** START SUPPLIED INFORMATION **

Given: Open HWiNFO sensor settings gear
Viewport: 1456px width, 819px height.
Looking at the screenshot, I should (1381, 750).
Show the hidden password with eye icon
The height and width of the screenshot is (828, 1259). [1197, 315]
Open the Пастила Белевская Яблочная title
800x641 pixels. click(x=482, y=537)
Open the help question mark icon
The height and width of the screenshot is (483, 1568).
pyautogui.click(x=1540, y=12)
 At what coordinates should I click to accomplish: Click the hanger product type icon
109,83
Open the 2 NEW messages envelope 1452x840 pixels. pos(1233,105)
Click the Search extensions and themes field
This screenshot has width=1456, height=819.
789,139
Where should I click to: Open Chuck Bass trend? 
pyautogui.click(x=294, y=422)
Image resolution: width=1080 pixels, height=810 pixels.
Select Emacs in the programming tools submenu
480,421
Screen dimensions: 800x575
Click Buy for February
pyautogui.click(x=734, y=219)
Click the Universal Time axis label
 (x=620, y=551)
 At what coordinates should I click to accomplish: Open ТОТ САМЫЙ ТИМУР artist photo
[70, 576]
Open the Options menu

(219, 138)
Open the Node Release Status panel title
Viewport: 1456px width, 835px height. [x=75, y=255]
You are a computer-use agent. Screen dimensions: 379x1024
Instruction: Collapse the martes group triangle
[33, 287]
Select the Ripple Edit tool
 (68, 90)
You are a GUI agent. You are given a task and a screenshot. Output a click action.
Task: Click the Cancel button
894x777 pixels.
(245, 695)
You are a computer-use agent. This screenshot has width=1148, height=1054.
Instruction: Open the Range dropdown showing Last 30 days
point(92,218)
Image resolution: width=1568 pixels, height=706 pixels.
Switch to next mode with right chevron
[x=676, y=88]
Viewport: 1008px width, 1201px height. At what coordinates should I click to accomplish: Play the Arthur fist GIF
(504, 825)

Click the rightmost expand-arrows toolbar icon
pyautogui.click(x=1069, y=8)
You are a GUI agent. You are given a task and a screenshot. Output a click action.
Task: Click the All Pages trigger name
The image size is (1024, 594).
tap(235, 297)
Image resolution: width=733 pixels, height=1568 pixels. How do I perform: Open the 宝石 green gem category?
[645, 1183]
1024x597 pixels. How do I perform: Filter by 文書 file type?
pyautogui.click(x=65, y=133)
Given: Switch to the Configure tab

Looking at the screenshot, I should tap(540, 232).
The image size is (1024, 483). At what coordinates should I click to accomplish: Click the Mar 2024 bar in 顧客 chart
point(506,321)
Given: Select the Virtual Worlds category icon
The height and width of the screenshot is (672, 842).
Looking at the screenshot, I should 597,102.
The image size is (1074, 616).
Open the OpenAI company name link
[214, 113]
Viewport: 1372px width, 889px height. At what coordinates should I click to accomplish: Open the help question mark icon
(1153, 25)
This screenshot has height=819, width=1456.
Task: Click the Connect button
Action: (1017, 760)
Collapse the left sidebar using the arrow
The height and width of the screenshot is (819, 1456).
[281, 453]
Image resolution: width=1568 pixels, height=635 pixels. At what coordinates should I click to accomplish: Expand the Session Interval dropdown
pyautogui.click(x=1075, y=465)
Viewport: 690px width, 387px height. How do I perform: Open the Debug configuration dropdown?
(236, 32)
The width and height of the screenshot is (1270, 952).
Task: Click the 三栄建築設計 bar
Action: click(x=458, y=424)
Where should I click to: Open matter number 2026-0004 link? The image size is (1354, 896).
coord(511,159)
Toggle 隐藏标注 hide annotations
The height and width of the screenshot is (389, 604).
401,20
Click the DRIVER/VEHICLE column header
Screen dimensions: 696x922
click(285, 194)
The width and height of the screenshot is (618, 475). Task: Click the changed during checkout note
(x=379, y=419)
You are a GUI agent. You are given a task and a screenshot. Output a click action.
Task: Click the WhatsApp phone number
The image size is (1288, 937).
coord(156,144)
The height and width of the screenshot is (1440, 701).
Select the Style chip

** END SUPPLIED INFORMATION **

WHAT TO PRODUCE
Please reproduce all of the records above, line for line, without changing a single character.

THE COMPLETED TASK
Given: Open HWiNFO sensor settings gear
Viewport: 1456px width, 819px height.
Looking at the screenshot, I should (1381, 750).
Show the hidden password with eye icon
The height and width of the screenshot is (828, 1259). [1197, 315]
Open the Пастила Белевская Яблочная title
800x641 pixels. click(x=482, y=537)
Open the help question mark icon
The height and width of the screenshot is (483, 1568).
pyautogui.click(x=1540, y=12)
 At what coordinates should I click to accomplish: Click the hanger product type icon
109,83
Open the 2 NEW messages envelope 1452x840 pixels. pos(1233,105)
Click the Search extensions and themes field
This screenshot has width=1456, height=819.
789,139
Where should I click to: Open Chuck Bass trend? 
pyautogui.click(x=294, y=422)
Image resolution: width=1080 pixels, height=810 pixels.
Select Emacs in the programming tools submenu
480,421
Screen dimensions: 800x575
Click Buy for February
pyautogui.click(x=734, y=219)
Click the Universal Time axis label
 (x=620, y=551)
 At what coordinates should I click to accomplish: Open ТОТ САМЫЙ ТИМУР artist photo
[70, 576]
Open the Options menu

(219, 138)
Open the Node Release Status panel title
Viewport: 1456px width, 835px height. [x=75, y=255]
You are a computer-use agent. Screen dimensions: 379x1024
Instruction: Collapse the martes group triangle
[33, 287]
Select the Ripple Edit tool
 (68, 90)
You are a GUI agent. You are given a task and a screenshot. Output a click action.
Task: Click the Cancel button
894x777 pixels.
(245, 695)
You are a computer-use agent. This screenshot has width=1148, height=1054.
Instruction: Open the Range dropdown showing Last 30 days
point(92,218)
Image resolution: width=1568 pixels, height=706 pixels.
Switch to next mode with right chevron
[x=676, y=88]
Viewport: 1008px width, 1201px height. At what coordinates should I click to accomplish: Play the Arthur fist GIF
(504, 825)

Click the rightmost expand-arrows toolbar icon
pyautogui.click(x=1069, y=8)
You are a GUI agent. You are given a task and a screenshot. Output a click action.
Task: Click the All Pages trigger name
The image size is (1024, 594).
tap(235, 297)
Image resolution: width=733 pixels, height=1568 pixels. How do I perform: Open the 宝石 green gem category?
[645, 1183]
1024x597 pixels. How do I perform: Filter by 文書 file type?
pyautogui.click(x=65, y=133)
Given: Switch to the Configure tab

Looking at the screenshot, I should tap(540, 232).
The image size is (1024, 483). At what coordinates should I click to accomplish: Click the Mar 2024 bar in 顧客 chart
point(506,321)
Given: Select the Virtual Worlds category icon
The height and width of the screenshot is (672, 842).
Looking at the screenshot, I should 597,102.
The image size is (1074, 616).
Open the OpenAI company name link
[214, 113]
Viewport: 1372px width, 889px height. At what coordinates should I click to accomplish: Open the help question mark icon
(1153, 25)
This screenshot has height=819, width=1456.
Task: Click the Connect button
Action: (1017, 760)
Collapse the left sidebar using the arrow
The height and width of the screenshot is (819, 1456).
[281, 453]
Image resolution: width=1568 pixels, height=635 pixels. At what coordinates should I click to accomplish: Expand the Session Interval dropdown
pyautogui.click(x=1075, y=465)
Viewport: 690px width, 387px height. How do I perform: Open the Debug configuration dropdown?
(236, 32)
The width and height of the screenshot is (1270, 952).
Task: Click the 三栄建築設計 bar
Action: click(x=458, y=424)
Where should I click to: Open matter number 2026-0004 link? The image size is (1354, 896).
coord(511,159)
Toggle 隐藏标注 hide annotations
The height and width of the screenshot is (389, 604).
401,20
Click the DRIVER/VEHICLE column header
Screen dimensions: 696x922
click(285, 194)
The width and height of the screenshot is (618, 475). Task: Click the changed during checkout note
(x=379, y=419)
You are a GUI agent. You are given a task and a screenshot. Output a click action.
Task: Click the WhatsApp phone number
The image size is (1288, 937).
coord(156,144)
The height and width of the screenshot is (1440, 701).
Select the Style chip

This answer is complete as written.